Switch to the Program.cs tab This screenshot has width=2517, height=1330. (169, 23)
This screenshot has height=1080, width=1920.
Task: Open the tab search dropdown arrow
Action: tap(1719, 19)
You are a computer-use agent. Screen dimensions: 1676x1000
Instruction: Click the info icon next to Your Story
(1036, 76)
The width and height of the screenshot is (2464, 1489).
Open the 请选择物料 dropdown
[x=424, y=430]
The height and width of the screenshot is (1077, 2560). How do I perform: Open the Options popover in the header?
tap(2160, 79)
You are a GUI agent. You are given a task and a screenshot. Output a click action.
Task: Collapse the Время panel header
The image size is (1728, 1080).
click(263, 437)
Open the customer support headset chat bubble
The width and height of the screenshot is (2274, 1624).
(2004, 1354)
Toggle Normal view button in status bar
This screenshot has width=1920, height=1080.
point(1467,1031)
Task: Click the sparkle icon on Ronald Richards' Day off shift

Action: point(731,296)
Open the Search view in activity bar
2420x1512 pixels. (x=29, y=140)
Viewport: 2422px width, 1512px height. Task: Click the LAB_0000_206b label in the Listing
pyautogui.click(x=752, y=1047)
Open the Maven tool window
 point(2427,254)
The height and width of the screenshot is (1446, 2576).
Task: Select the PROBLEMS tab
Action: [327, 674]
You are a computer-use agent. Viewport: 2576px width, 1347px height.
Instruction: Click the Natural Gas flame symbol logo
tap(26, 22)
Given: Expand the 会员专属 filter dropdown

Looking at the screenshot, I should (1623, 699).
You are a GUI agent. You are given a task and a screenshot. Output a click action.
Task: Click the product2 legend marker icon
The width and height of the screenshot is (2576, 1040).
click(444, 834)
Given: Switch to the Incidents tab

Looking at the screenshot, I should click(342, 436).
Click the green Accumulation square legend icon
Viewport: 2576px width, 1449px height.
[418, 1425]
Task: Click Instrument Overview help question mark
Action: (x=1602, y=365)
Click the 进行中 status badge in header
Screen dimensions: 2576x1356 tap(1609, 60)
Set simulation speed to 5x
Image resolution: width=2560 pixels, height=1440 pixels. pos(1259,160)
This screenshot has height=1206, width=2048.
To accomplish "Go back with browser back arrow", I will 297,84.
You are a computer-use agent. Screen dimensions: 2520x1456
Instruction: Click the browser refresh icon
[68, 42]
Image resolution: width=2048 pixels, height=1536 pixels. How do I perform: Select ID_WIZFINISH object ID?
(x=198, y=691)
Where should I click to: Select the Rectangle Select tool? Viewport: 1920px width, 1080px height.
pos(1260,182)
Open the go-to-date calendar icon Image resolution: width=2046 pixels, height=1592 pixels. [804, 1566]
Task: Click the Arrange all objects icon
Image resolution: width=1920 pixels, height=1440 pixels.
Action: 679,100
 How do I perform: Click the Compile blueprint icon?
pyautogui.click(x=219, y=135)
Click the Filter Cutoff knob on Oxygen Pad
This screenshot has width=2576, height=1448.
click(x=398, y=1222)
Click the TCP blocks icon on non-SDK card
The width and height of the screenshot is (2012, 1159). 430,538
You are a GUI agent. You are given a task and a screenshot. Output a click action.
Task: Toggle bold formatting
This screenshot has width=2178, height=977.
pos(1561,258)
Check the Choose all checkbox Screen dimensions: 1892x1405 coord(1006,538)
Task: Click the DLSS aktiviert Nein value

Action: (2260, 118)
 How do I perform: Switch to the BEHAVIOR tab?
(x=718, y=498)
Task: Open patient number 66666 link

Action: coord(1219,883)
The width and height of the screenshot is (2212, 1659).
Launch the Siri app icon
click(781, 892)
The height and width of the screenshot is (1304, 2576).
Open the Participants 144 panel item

........

▶ [Exercise aim] The expected output is every record, repeated exactly.

▶ [Solution for this task]
Switch to the Program.cs tab This screenshot has width=2517, height=1330. (169, 23)
This screenshot has height=1080, width=1920.
Task: Open the tab search dropdown arrow
Action: tap(1719, 19)
You are a computer-use agent. Screen dimensions: 1676x1000
Instruction: Click the info icon next to Your Story
(1036, 76)
The width and height of the screenshot is (2464, 1489).
Open the 请选择物料 dropdown
[x=424, y=430]
The height and width of the screenshot is (1077, 2560). How do I perform: Open the Options popover in the header?
tap(2160, 79)
You are a GUI agent. You are given a task and a screenshot. Output a click action.
Task: Collapse the Время panel header
The image size is (1728, 1080).
click(263, 437)
Open the customer support headset chat bubble
The width and height of the screenshot is (2274, 1624).
(2004, 1354)
Toggle Normal view button in status bar
This screenshot has width=1920, height=1080.
point(1467,1031)
Task: Click the sparkle icon on Ronald Richards' Day off shift

Action: point(731,296)
Open the Search view in activity bar
2420x1512 pixels. (x=29, y=140)
Viewport: 2422px width, 1512px height. Task: Click the LAB_0000_206b label in the Listing
pyautogui.click(x=752, y=1047)
Open the Maven tool window
 point(2427,254)
The height and width of the screenshot is (1446, 2576).
Task: Select the PROBLEMS tab
Action: [327, 674]
You are a computer-use agent. Viewport: 2576px width, 1347px height.
Instruction: Click the Natural Gas flame symbol logo
tap(26, 22)
Given: Expand the 会员专属 filter dropdown

Looking at the screenshot, I should (1623, 699).
You are a GUI agent. You are given a task and a screenshot. Output a click action.
Task: Click the product2 legend marker icon
The width and height of the screenshot is (2576, 1040).
click(444, 834)
Given: Switch to the Incidents tab

Looking at the screenshot, I should click(342, 436).
Click the green Accumulation square legend icon
Viewport: 2576px width, 1449px height.
[418, 1425]
Task: Click Instrument Overview help question mark
Action: (x=1602, y=365)
Click the 进行中 status badge in header
Screen dimensions: 2576x1356 tap(1609, 60)
Set simulation speed to 5x
Image resolution: width=2560 pixels, height=1440 pixels. pos(1259,160)
This screenshot has height=1206, width=2048.
To accomplish "Go back with browser back arrow", I will 297,84.
You are a computer-use agent. Screen dimensions: 2520x1456
Instruction: Click the browser refresh icon
[68, 42]
Image resolution: width=2048 pixels, height=1536 pixels. How do I perform: Select ID_WIZFINISH object ID?
(x=198, y=691)
Where should I click to: Select the Rectangle Select tool? Viewport: 1920px width, 1080px height.
pos(1260,182)
Open the go-to-date calendar icon Image resolution: width=2046 pixels, height=1592 pixels. [804, 1566]
Task: Click the Arrange all objects icon
Image resolution: width=1920 pixels, height=1440 pixels.
Action: 679,100
 How do I perform: Click the Compile blueprint icon?
pyautogui.click(x=219, y=135)
Click the Filter Cutoff knob on Oxygen Pad
This screenshot has width=2576, height=1448.
click(x=398, y=1222)
Click the TCP blocks icon on non-SDK card
The width and height of the screenshot is (2012, 1159). 430,538
You are a GUI agent. You are given a task and a screenshot. Output a click action.
Task: Toggle bold formatting
This screenshot has width=2178, height=977.
pos(1561,258)
Check the Choose all checkbox Screen dimensions: 1892x1405 coord(1006,538)
Task: Click the DLSS aktiviert Nein value

Action: (2260, 118)
 How do I perform: Switch to the BEHAVIOR tab?
(x=718, y=498)
Task: Open patient number 66666 link

Action: coord(1219,883)
The width and height of the screenshot is (2212, 1659).
Launch the Siri app icon
click(781, 892)
The height and width of the screenshot is (1304, 2576).
Open the Participants 144 panel item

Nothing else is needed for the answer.